Devlet dairesinde esas olan mesai saatidir. Bozulma, memurların çalışma saatlerindeki düzensizliklerinden başlar. Romanlarımızın birçoğunda bu saatlere riayet etmeyen memurlara yer verilir. Kuşkusuz, kazanılan paranın hakkını teslim etmeyen memur, kendisine ettiği ihanetin yanında koca bir toplumun hakkına girme vebalini de üzerine almıştır. Taaşşuk-ı Talat ve Fitnat, İntibah, Eylül, Efruz Bey, İçimizdeki Şeytan adlı romanlarda biz bu türden memurlarla karşılaşırız. Yeşil Gece gibi romanlarda ise, bunlara ilaveten meslekî sorumluluklarını yerine getirmeyen memurlar vardır. Makamının gücünü kullanarak suçluları aklayan, düşman işgalinde memleketi terk eden memurlar bu sınıf altında değerlendirilir.

İltimas da romanımızda memuru tahlil ederken sıkça bahsedilen hususlardan biri. Romanlarda layık olmayanların, belli mevkilere getirilmesi yoğun bir biçimde işlenir. Peyami Safa Mahşer’de, Mithat Cemal Kuntay Üç İstanbul’da bu durumu ayrıntılarıyla ele alır. Rüşvet ve yolsuzluk da maalesef memurları ele alırken başköşede işlenmiştir. Çanaklı, üst düzey memurlardan, veznedarlara kadar her kademede rüşvetin yaygın olduğunu tespit ediyor. Çamlıca’daki Eniştemiz, Panorama I-II, Yakılacak Kitap, Kiralık Konak gibi romanlarda bu duruma yer verilir. Rüşvet ve yolsuzluğun toplumu ve devleti bir kurdun ağacı içeriden bitirmesi gibi nasıl felakete sürüklediğini bu romanlar üzerinden takip etmemiz mümkün. Memurları haklı çıkarmasa da, onları buna mecbur eden durum, maddi darlık içinde olmalarıdır. Bundan çok daha içler acısı olan ise, memurların ihtiyaçları olmadığı hâlde daha fazla para kazanma hırsından dolayı rüşvete ve yolsuzluğa zemin hazırlamalarıdır.

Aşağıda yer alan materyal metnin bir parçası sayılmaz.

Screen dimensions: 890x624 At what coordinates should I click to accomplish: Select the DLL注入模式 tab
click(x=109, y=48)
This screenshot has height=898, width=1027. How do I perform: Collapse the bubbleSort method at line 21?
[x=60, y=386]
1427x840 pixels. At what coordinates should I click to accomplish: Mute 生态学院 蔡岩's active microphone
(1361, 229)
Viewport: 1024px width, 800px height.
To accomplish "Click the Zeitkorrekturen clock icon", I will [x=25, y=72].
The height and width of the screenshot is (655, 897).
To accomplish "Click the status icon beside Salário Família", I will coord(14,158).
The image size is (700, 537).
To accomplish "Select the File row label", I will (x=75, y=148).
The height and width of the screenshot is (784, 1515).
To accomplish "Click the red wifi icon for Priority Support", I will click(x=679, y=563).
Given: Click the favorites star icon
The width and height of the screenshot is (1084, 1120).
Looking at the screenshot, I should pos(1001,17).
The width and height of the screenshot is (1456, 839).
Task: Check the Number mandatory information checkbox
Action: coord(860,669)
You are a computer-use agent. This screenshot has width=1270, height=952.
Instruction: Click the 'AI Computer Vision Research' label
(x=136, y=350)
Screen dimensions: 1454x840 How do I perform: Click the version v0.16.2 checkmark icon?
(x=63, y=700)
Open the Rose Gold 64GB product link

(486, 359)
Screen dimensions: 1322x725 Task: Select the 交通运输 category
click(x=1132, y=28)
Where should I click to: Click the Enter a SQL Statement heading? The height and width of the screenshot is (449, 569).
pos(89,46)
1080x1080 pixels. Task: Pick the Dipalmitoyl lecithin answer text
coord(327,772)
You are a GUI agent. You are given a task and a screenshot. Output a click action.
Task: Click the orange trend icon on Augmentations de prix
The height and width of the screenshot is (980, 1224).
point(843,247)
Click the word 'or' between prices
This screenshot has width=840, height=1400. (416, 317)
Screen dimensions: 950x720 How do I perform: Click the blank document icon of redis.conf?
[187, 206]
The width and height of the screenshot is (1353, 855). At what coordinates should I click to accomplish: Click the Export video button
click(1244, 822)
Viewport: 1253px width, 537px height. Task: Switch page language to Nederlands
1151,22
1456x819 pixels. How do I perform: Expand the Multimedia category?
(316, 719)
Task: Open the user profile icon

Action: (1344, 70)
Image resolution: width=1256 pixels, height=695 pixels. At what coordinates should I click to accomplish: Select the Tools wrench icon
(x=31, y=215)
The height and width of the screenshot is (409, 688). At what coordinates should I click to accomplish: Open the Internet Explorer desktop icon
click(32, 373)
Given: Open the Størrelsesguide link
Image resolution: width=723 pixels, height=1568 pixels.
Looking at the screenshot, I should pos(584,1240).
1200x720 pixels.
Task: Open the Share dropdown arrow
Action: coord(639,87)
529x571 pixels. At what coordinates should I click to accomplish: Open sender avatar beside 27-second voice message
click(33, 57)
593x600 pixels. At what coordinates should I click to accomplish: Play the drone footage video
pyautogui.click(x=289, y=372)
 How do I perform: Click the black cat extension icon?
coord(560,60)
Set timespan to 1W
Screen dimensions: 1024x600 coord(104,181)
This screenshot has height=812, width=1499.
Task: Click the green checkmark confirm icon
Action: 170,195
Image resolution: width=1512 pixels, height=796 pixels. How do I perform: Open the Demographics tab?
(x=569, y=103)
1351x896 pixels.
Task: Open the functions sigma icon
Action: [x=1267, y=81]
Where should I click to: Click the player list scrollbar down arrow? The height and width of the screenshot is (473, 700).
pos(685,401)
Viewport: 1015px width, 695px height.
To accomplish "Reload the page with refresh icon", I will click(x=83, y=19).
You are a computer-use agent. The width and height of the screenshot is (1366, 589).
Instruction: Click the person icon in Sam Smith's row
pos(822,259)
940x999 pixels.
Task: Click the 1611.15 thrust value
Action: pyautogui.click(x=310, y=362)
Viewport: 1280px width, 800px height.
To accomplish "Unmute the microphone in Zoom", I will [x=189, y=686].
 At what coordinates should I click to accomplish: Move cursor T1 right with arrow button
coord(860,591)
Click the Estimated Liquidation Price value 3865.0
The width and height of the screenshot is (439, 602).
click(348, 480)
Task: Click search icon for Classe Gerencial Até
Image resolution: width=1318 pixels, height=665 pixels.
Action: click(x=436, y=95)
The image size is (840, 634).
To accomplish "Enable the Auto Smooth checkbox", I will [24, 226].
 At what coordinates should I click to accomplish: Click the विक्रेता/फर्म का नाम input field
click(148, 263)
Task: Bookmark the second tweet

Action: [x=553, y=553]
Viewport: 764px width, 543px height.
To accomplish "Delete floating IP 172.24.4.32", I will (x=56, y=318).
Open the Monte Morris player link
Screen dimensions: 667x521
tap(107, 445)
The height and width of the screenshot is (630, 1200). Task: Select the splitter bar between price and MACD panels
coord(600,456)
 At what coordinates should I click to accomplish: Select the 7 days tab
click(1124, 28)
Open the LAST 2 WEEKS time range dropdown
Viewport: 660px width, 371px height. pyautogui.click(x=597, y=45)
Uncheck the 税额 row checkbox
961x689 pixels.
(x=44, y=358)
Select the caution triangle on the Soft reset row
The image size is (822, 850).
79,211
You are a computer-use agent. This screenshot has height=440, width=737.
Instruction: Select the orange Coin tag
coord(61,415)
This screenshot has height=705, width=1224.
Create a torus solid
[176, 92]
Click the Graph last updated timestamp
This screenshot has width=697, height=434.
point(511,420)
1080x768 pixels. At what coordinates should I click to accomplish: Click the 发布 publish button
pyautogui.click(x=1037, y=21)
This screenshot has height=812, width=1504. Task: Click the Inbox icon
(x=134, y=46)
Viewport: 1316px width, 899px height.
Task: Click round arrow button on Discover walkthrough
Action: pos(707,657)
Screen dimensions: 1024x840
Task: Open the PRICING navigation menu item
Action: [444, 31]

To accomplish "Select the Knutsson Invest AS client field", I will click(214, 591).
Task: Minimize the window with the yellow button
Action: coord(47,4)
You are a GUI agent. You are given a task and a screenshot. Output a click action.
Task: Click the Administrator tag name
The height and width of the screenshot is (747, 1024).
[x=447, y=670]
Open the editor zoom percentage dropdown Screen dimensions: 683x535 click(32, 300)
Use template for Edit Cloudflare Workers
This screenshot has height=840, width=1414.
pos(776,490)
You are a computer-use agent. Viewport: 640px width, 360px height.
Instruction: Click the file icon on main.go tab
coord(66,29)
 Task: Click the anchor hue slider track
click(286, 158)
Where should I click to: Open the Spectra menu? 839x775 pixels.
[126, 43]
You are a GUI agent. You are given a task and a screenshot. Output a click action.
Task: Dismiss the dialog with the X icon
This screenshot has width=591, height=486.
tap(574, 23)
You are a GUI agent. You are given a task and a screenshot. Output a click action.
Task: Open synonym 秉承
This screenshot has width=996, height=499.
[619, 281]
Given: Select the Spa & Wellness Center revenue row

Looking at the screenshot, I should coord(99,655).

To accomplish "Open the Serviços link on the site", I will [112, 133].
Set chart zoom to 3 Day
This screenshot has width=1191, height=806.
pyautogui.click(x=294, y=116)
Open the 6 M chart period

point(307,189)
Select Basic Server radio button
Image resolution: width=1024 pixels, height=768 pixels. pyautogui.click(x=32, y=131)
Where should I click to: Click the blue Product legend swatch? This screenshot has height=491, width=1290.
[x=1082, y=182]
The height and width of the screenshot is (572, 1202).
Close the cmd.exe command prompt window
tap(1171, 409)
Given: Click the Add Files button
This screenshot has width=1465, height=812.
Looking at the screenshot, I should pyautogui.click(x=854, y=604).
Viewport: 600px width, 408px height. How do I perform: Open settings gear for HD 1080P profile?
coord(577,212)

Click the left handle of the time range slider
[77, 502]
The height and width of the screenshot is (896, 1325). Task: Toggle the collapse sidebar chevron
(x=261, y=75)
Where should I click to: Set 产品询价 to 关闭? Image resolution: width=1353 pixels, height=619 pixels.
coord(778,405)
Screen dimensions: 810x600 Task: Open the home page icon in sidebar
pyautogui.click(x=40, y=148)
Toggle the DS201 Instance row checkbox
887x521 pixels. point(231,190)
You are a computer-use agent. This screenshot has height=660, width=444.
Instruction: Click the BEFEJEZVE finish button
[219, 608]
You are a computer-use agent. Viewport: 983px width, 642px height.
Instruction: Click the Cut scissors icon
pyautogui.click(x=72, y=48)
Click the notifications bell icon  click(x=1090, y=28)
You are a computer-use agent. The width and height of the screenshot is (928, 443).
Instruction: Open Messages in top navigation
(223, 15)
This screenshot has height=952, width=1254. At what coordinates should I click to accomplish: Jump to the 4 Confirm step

Kabaca “kırtasiyecilik” olarak isimlendirilen “bürokratik şekilcilik” de romanlarımıza eleştirel bir unsur olarak girmiştir. Sinekli Bakkal, Üç Kızın Hikâyesi, İçimizdeki Şeytan adlı romanlarda bu kıyasıya eleştirilir. Levent Ali Çanaklı, kırtasiyeciliği ele alan en önemli roman olarak Reşat Nuri Güntekin’in Değirmen adlı romanını verir. Romanlarda sınıflandırılan memurların ayrı bir kesimi de ahlâki çöküntü içerisindedirler. Gayrimeşru ilişkilerde bulunan memurlar yoğun bir biçimde işlenir. Üstelik bu memurlar her kademeden olabilmektedir. Vurun Kahpeye, Sözde Kızlar, Kuyucaklı Yusuf gibi romanlar bu mesele üzerinden okunabilir. Ahlâki bozukluklar sadece gayrimeşru ilişkiler üzerinden seyretmez. Aynı şekilde beslemeleri döven memurlar, ailesini sefil bırakarak işretlere para kaptıran memur babalar... Tüm bunlara rağmen baskın olan ahlâksızlık “cinsî ahlâksızlık”tır.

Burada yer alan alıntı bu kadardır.